Thalidomide Child

To illustrate the importance of chirality in modern society, we will examine the differences between the two enantiomers of the drug Thalidomide. Thalidomide was marketed in the 50’s and 60’s as a sedative to treat insomnia. German workers had revered this drug as the ideal hypnotic without noteworthy hazards or side effects. Consequently, in the early 60’s Thalidomide was distributed to a woman’s hospital to test for the effective treatment of morning sickness affiliated with pregnancy. Only later was it discovered that Thalidomide was a human teratogen. It was determined that the use of the drug by pregnant women could cause severe deformities of the limbs. The two isomers of Thalidomide show a remarkable range in the difference of effects after it is introduced to the body.
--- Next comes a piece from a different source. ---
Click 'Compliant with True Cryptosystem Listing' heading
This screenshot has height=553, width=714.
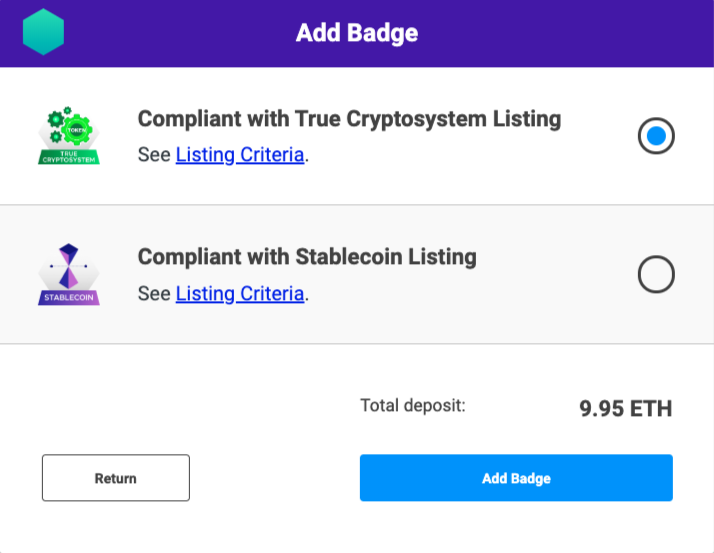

It’s amazing how the same molecule of a drug can show a profound effect when the only alteration is the spatial positioning of functional groups. In regards to Thalidomide, the sedative effects where exclusively reserved for the S-isomer. Conversely, the R-isomer was the culprit that impedes angiogenesis, consequently resulting in monstrous malformations. Unbeknownst at the time, the trade off for having a pleasant pregnancy was to have children born with anywhere from reduced or fused limbs to a Cyclops and Siamese twins.
It was also found that certain types of malformations where more prevalent in specific ethnicities due to the chirality. Different ethnicities of people metabolize chemicals at differing rates, so what may apply to one ethnic group may not apply to another. However it is still unclear what the exact mechanism of Thalidomide is. Nevertheless, what is known suggest that Thalidomide inserts into DNA at guanine sites accordingly changing the final proteins. The chirality of Thalidomide makes this molecule’s interaction with the enzymes very obnoxiously apparent in the many communities it encounters.
However, the S-isomer has a variety of other functions, many of which are still being explored. With the correct precautions, Thalidomide can be used therapeutically to treat the symptoms of other diseases. Thalidomide’s effective anti-inflammatory agent has made it a good contender in treating patients suffering from leprosy. In addition to treating leprosy, Thalidomide is also a known antiangiogenic and immunomodulatory mediator for cancer patients. It can also inhibit the growth of the HIV virus in vitro! Seemingly, from the S-isomer perspective, Thalidomide could function as a “wonder” drug.
Thalidomide has one chiral center and comes as a racemic mixture. Thalidomide’s two enantiomers can also undergo inversion into each other. It was seen that the rates of inversion increased with pH over the range of 7.0 - 7.5. In an in vitro experiment carried out by Eriksson, his findings supported the belief that chiral inversions take place primarily in the blood. Knowing the various affects that Thalidomide can have once taken it is important for drug companies to be able to distinguish between the two enantiomers.
From the perspective of the author who insists on manufacturing progeny one day, it is terrifying to consider the possibility of delivering an unhealthy child. It is emotionally taxing to know that your child may not have as high of a chance at survival outside the womb because of something you did. Since it seems that drugs have taken over America, it is vital to our existence and mental faculty that we regulate what is being shelved on the market. Something so seemingly minute at such a small scale could manifest into such a collection of sometimes horrendous outcomes, it is in our best interest to dedicate some energy into a comprehensive understanding of what we are meddling with.